SAN BENEDETTO PO – Proseguendo verso valle, sosta d’obbligo all’Abbazia di San Benedetto in Polirone di San Benedetto Po dove, come in numerosi altri monasteri medievali, il sacro e il profano, Cristo e i demoni convivono nel medesimo spazio. C’è, per esempio, un dipinto dell’Assunta in cui è rappresentata una guerra con i diavoli annientati dagli angeli, con i demoni draghi che vengono spediti all’inferno. E, nel coro ligneo, sugli scranni dove si portavano i monaci in preghiera, spiccano teste di demoni, di arpie e di sfingi.

GOVERNOLO E LA PIETRA DELLE PALUDI – A Governolo invece è passata alla storia la vicenda della “pietra delle paludi” ritrovata da un giovane che guarì prodigiosamente dalla febbre. Sarebbe stata donata da una strega ad un uomo che voleva accertarsi della fedeltà della moglie e che poi venne fatto affogare tra le acque del Mincio e del Po, colpevole di aver deriso la vecchia strega. La pietra, che causò poi alcune disavventure al pescatore che l’aveva ritrovata, fu quindi rigettata nel Po causando un incredibile moria di pesci. Moria che ebbe fine solo dopo una novena di preghiere grazie alle quali le acque furono ripulite da demoni e dannazioni.

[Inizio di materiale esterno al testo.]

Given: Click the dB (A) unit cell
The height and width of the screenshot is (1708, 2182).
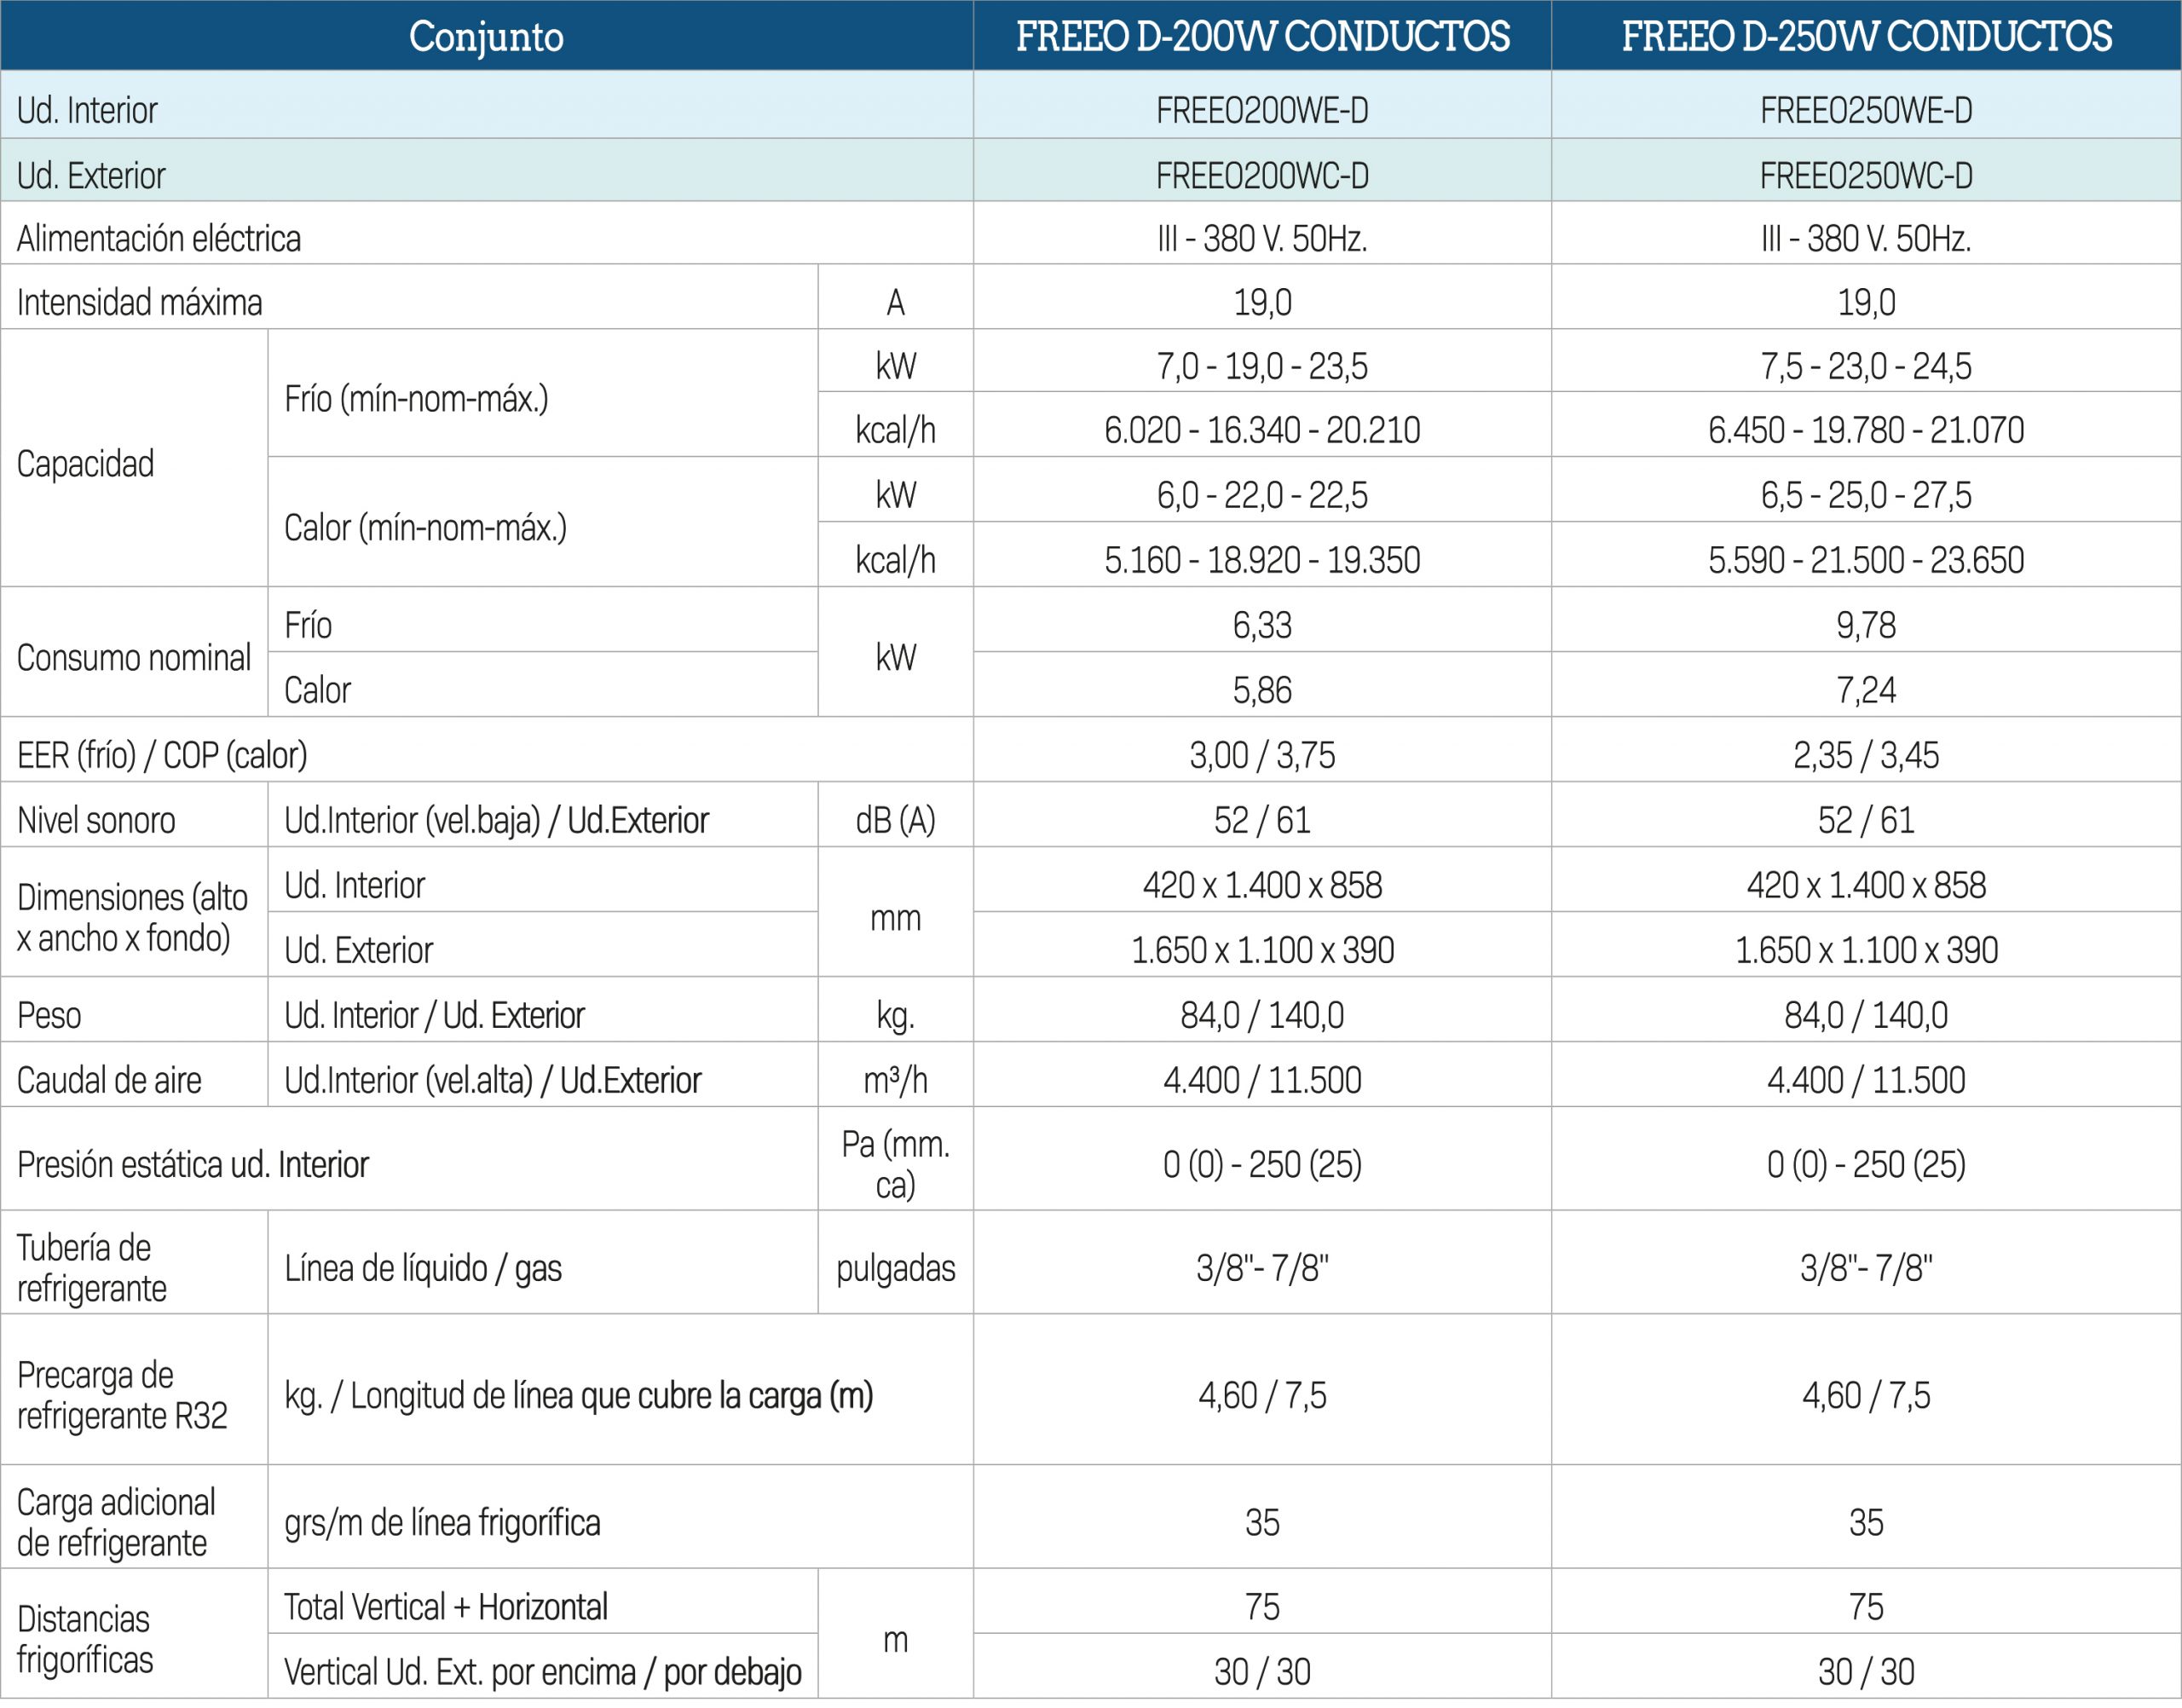Looking at the screenshot, I should point(895,821).
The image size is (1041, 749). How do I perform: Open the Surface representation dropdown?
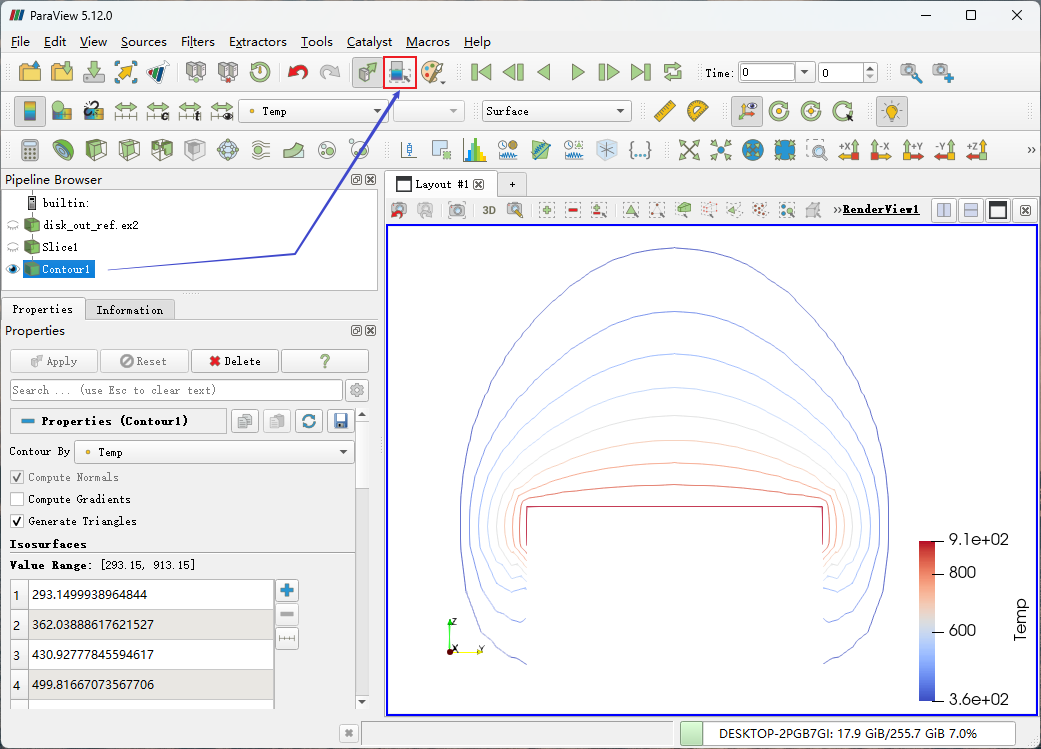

CRESPINO – Dirigendosi rapidamente al delta, ecco Crespino, il luogo dove, secondo la leggenda, sarebbe caduto, tra le acque del Po, Fetonte, uno dei più popolari personaggi della mitologia greca. Le sue sorelle, secondo quanto tramanda la leggenda, piansero lacrime così abbondanti da impietosire gli dei che le trasformarono in pioppi. Mentre tra Ro Ferrarese, Budrio, Cologna, Polesella, Roncala, Frassinelle, Pincara, Chiesa e Ro è da anni che fa parlare la vicenda di una strana e grande creatura, definita Homo Saurus dallo studioso Sebastiano Di Gennaro (che alla questione ha anche dedicato un libro). Un extraterrestre, un rettiliano, un mostro o un semplice frutto della fantasia?

LA STREGA DI REVERE – Un interrogativo che continua ad affascinare e non smette di rendere incantevole il mondo del Grande fiume, terra anche di streghe come racconta una leggenda che affonda le proprie radici al 1492, quando una devastante piena del Po, ruppe l’argine a monte di Revere. Di ciò, il tribunale di Ostiglia, aveva incolpato una vecchia che aveva fama di essere strega, la quale riuscì a riparare a Revere, dove nessuno voleva ospitarla. La sventurata si rifugiò nell’antica torre campanaria. Saputo della fuga e del ricovero della strega, Francesco Gonzaga, mandò a Revere i suoi armigeri per catturare la vecchia. Questa si barricò nella cella campanaria della torre e per snidarla, i soldati, accesero intorno un grande fuoco. La poveretta nel tentativo di sfuggire alla cattura, cadde dalla torre nel rogo sottostante e così, ciò che si doveva compiere in piazza Sordello a Mantova, finì per svolgersi a Revere.

LA BORDA… – A proposito di streghe, tra una riva e l’altra del fiume potrebbe sempre presentarsi la Borda, una strega che appariva durante le giornate di nebbia emergendo dalle acque delle paludi intorno al Po, bendata e dall’orribile aspetto, capace di uccidere chiunque incontri. Un essere tanto orribile quanto era grande la paura per le zone paludose, stagni e canali. Un mostro che un tempo, in un mix di mistero e di leggenda, veniva nominato dagli adulti per incutere paura ai bambini e tenerli lontani dai luoghi pericolosi. Una storia che, a modo suo, rende ancora più affascinante, unico e singolare l’ambiente del Grande fiume e dei suoi villaggi.